__SOURCE TEXT__
<<<<
Editing robots.txt in Magento 2 Admin

Editing robots.txt in Magento 2 Admin

In the last few versions of Magento 2 a few shiny new features regarding robots.txt appeared and they bring some interesting issues with them. In this blog post, I’ll attempt to walk you through all of the different cases you can encounter while modifying the Magento 2 robots.txt file.

Episode I: The Status Code Menace

First thing you can notice (if you’re a freak like me that actually checks the status code of most URLs you visit) is that right now, by default if you install a clean Magento 2 and you don’t add any robots.txt file yourself, if you or any search engine bot tries to access the robots.txt file, instead of getting a 404, you’ll actually get a status 200 page:

Status 200 on Magento 2 robots.txt file

Notice it also weights some bytes. This robots.txt file doesn’t actually physically exist in the root of your store. It’s actually a dynamically generated file which is generated because some of the new configuration options in Magento 2 admin that I’ll got through with you now.

Why is there a blank dynamically generated status 200 page instead of a 404? Because Magento 2. Can you somehow disable it from admin and get a 404 page instead? No.

Episode II: The Sitemap Injection

If you navigate to “Store > Configuration > Catalog > XML Sitemap” and scroll down to “Search Engine Submission Settings”, you’ll find a setting thet enables you to add the sitemap: directive to your robots.txt file:

Setting in Magento 2 Admin That adds Sitemap to Robots.txt File

If you enable this, the URL towards your main sitemap index file (the one that contains just two URL-s, the URLs of your actual URL sitemap and image sitemap) will be added to the robots.txt file that’s dynamically generated on your website and if you visit yourstore.com/robots.txt you’ll see something like this:

Sitemap: http://m221.jednorog/sitemap.xml

Episode III: The Content Design Configuration

What does robots.txt have to do with design one might ask? Nobody knows but still, let’s navigate to “Content > Design > Configuration”.
>>>>
Print the passage from the robots.txt article exactly, starting with "First thing you" and going on through "page instead? No.".

__DATA PROVIDED__
<<<<
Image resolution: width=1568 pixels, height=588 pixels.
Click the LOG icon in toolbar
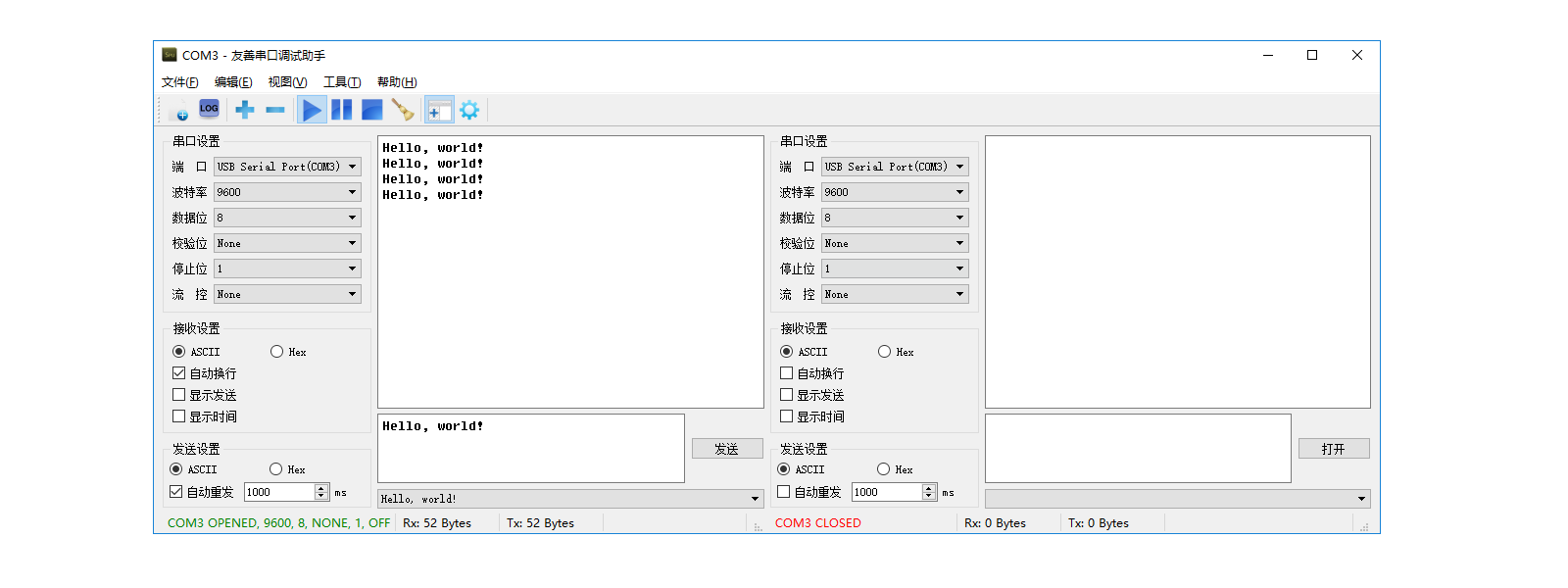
>>>>
__REPLY__
First thing you can notice (if you’re a freak like me that actually checks the status code of most URLs you visit) is that right now, by default if you install a clean Magento 2 and you don’t add any robots.txt file yourself, if you or any search engine bot tries to access the robots.txt file, instead of getting a 404, you’ll actually get a status 200 page:

Status 200 on Magento 2 robots.txt file

Notice it also weights some bytes. This robots.txt file doesn’t actually physically exist in the root of your store. It’s actually a dynamically generated file which is generated because some of the new configuration options in Magento 2 admin that I’ll got through with you now.

Why is there a blank dynamically generated status 200 page instead of a 404? Because Magento 2. Can you somehow disable it from admin and get a 404 page instead? No.